I followed the tutorial "Creating Auto Coders in Keras": https://blog.keras.io/building-autoencoders-in-keras.html
The first, simple solution works fine. But in the "Deep autoencoder" section, the code presented in the tutorial does not work fully.
Here is my code (until the problem appears) that is just copied from turorial:
from keras.layers import Input, Dense from keras.models import Model encoding_dim = 32 input_img = Input(shape=(784,)) encoded = Dense(128, activation='relu')(input_img) encoded = Dense(64, activation='relu')(encoded) encoded = Dense(32, activation='relu')(encoded)
I get this error:
Traceback (most recent call last): File "keras_test.py", line 20, in <module> decoder = Model(encoded_input, decoder_layer(encoded_input))

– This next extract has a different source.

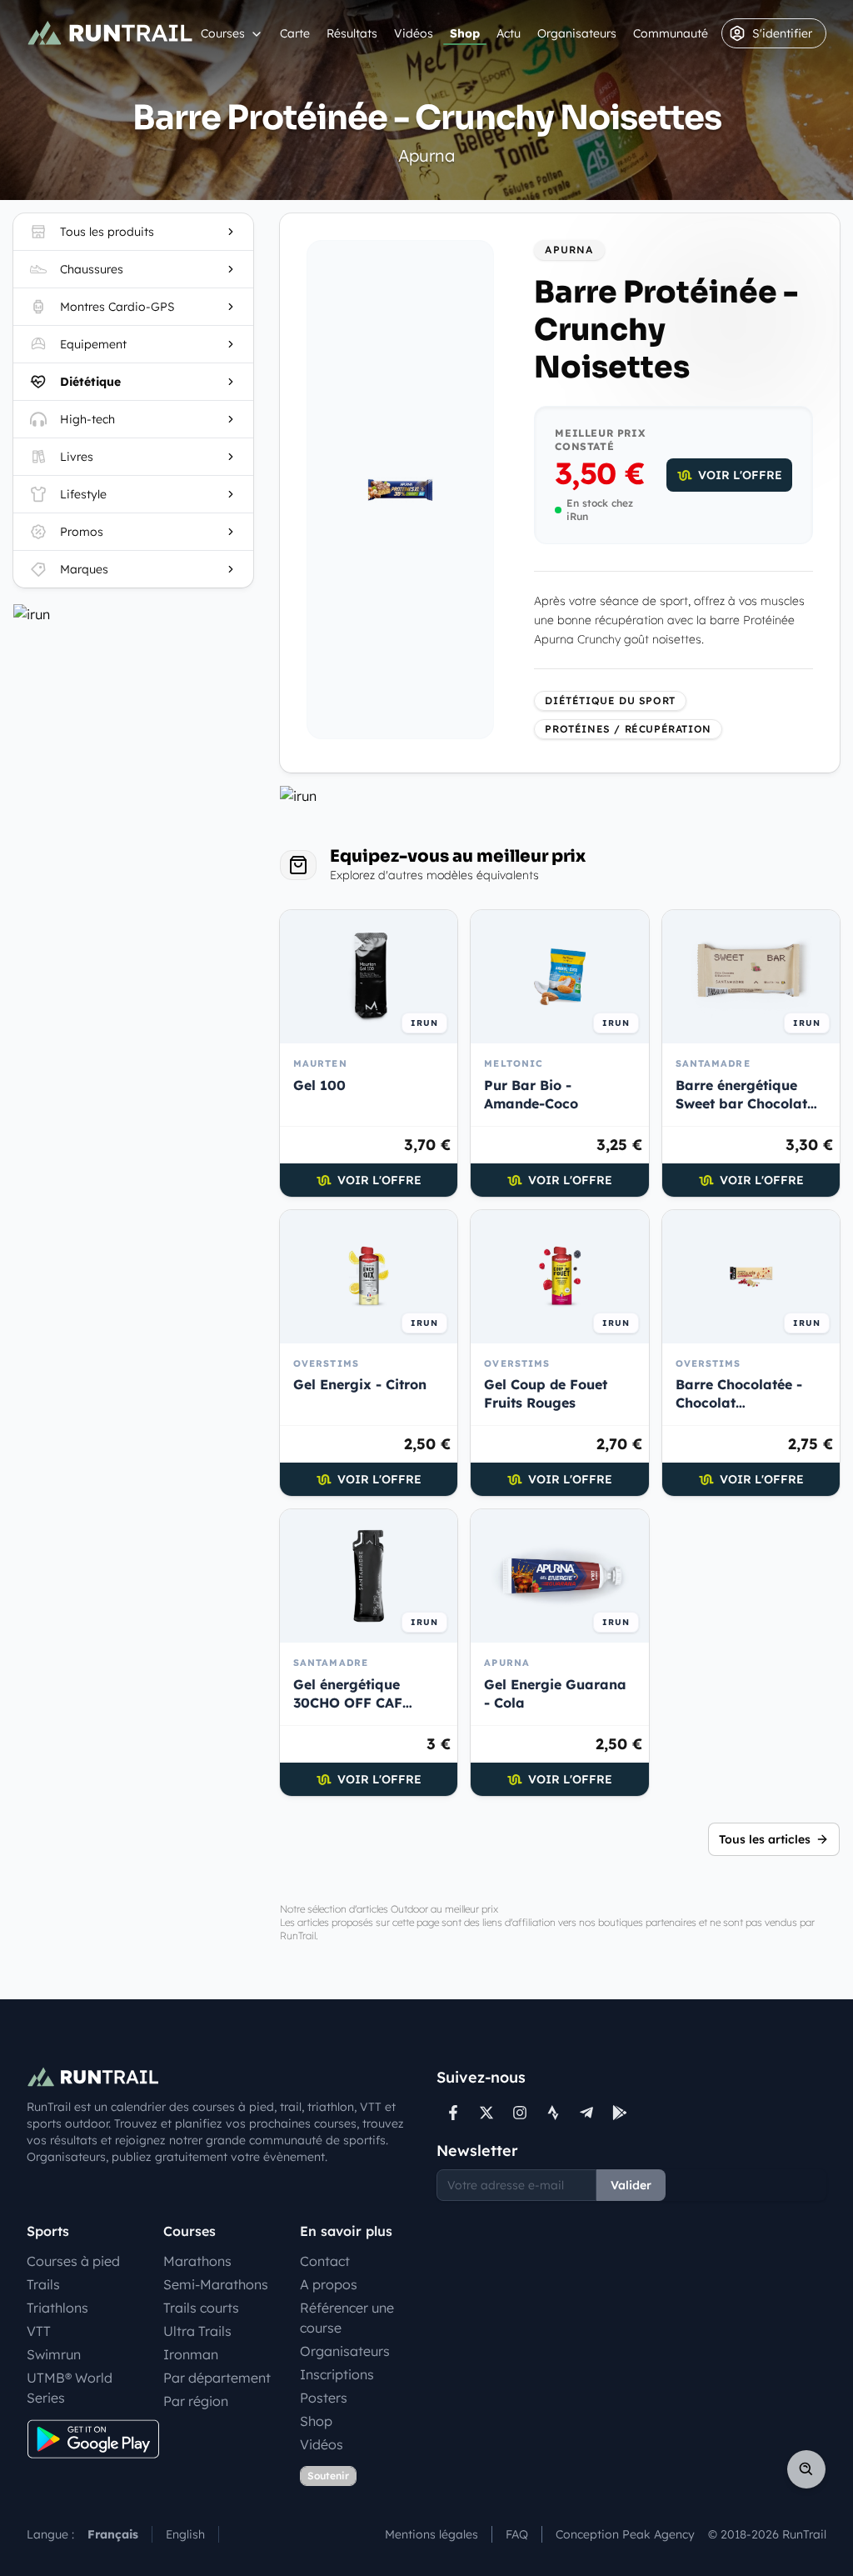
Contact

I assume that the decoder is associated with the wrong level of decoding and / or that the form of its input or output is incorrect. But what should I do about it?
autoencoder does not require a decoder for autoencoder . I can do the training and encode images by following the rest of the tutorial. But without a decoder I cannot decode the images back to the original format to see if they really look good. This tutorial says nothing about it, and it just shows decoded images without words. I assume that the author suggested that the changes he made for the decoder to achieve this were trivial.
To clarify: the single-layer version works fine, where instead of 3 coding and 3 decoding levels, we only have
encoded = Dense(32, activation='relu')(input_img) decoded = Dense(784, activation='sigmoid')(encoded)
and everything else is the same as above. Then there is no error, and I can use decoder to recreate the images.